Direct investments are real investments in factories, assets and land etc. and involve foreign ownership of production facilities. The investor retains and control over the use of the invested capital(flow money) and also seeks the power to exercise control over decision making to the extent of its equity participation. The lasting interest implies the existence of a long-term relationship direct between the investor and the enterprise(public and private) and a significant degree of influence by the investor on the management of the enterprise.

FDI may be categorized as horizontal, vertical or conglomerate:
  1. A horizontal direct investment is known to take place when the investor establishes the same type of business operation in a foreign country as it operates in its one country i.e. home country.
  2. A vertical investment is one under which the investor establishes or acquire a business activity in a foreign country which is different form the investor's main business activity yet in some way supplement its major activity.
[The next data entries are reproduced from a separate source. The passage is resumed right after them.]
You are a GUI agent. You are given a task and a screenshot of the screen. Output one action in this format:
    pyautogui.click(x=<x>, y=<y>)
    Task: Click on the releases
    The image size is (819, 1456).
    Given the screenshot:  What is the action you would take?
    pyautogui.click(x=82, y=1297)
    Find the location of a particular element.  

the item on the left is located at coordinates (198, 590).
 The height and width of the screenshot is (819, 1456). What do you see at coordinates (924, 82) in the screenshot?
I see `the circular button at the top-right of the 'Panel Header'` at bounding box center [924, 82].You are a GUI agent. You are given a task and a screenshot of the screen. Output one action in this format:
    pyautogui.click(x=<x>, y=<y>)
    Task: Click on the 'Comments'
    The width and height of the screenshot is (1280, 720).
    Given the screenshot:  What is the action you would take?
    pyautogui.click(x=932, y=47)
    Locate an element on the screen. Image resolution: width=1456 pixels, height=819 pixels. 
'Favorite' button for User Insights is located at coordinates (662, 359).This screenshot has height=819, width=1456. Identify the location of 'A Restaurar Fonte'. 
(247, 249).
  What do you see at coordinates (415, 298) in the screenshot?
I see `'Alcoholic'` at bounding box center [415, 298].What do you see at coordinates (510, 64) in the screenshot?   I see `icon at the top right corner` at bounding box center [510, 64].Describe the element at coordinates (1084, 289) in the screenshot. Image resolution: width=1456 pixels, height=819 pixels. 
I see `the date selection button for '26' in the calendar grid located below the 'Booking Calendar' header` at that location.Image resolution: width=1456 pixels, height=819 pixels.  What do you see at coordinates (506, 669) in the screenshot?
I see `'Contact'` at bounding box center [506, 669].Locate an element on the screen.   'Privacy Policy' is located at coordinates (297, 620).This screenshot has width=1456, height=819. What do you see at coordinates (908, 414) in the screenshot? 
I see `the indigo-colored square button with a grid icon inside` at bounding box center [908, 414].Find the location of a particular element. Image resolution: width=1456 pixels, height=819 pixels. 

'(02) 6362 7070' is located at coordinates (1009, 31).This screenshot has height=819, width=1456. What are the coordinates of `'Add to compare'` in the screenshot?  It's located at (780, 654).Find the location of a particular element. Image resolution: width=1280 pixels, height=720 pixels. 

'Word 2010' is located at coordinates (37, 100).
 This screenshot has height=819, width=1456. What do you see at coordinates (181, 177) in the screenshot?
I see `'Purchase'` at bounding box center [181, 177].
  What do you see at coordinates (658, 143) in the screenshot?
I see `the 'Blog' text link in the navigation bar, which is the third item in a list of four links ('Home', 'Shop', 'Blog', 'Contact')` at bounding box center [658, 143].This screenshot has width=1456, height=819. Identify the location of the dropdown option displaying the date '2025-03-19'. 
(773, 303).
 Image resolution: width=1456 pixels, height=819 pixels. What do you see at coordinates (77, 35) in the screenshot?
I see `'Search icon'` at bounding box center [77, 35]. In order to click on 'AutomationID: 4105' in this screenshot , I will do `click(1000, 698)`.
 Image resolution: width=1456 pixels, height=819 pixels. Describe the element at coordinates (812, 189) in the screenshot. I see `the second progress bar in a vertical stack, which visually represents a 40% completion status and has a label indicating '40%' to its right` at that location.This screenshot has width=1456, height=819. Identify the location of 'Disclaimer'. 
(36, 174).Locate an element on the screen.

For example;an automobile manufacturing companies may acquire an interest in a foreign company who supplies parts or raw materials which required for the company.
  3. A conglomerate type of foreign direct investment(FDI) is one where an investor invests in a foreign business that is unrelated to its existing business in its one country i home country . this often in the form of a joint venture with a foreign firm already operating in the industry as the investor has no previous experience

FOREIGN PORTFOLIO INVESTMENT  (FPI)


Foreign portfolio investment is the flow of what economists call 'financial capital' rather than 'real capital' and does not involve ownership or control on other part of their investor. Examples of the foreign portfolio investment are the deposit of funds in an Indian or a British bank by an Italian company or the purchase of a bond (a certificate of indebtedness) of a Swiss company or of the Swiss government by a citizen or company based in France. Unlike FDI, portfolio capital, in general, moves to investment in financial stocks, bonds and other financial instruments and is effected largely by individuals and institutions through the mechanism of capital market. These flows of financial capital have their immediate effects on balance of payments of exchange rates rather than on production or income generation.

Foreign portfolio investment  (FPI) is not concerned with either manufacture of goods or with provision of services. Such investors also do not have any intention of exercising voting power of controlling or managing the affairs of the company in whose securities they invest. The singular intention of a foreign portfolio investor is to earn a remunerative return through investment in foreign securities and is primarily concerned about the safety of their capital, the likelihood of appreciation in its value, and the return generated. Logically, portfolio capital moves to a recipient country which has revealed its potential for higher returns and profitability. 

Distinguish between Foreign Direct Investment (FDI) and Foreign Portfolio Investment (FPI) are as follows:

 
Foreign Direct Investment (FDI)
  • Investment involves creation of physical assets
  • Has a long term interest and therefore remain invested for long 
  • Relatively difficult to withdraw
  • Not inclined to be speculative 
  • Often accompanied by technology transfer
  • Direct impact on employment of labour and wages
  • Enduring interest in management in management and control
  • Securities are held with significant degree of influence by the investor the management of the enterprise
Foreign Portfolio Investment (FPI)
  • Investment is only financial assets
  • Only short term interest and generally remain invested for short periods
  • Relatively easy to withdraw
  • Speculative in nature
  • Not accompanied by technology transfer
  • No direct impact on employment of labour and wages
  • No abiding interest in management and control
  • Securities are geld purely as a financial investment and no significant degree of influence on the management of the enterprise.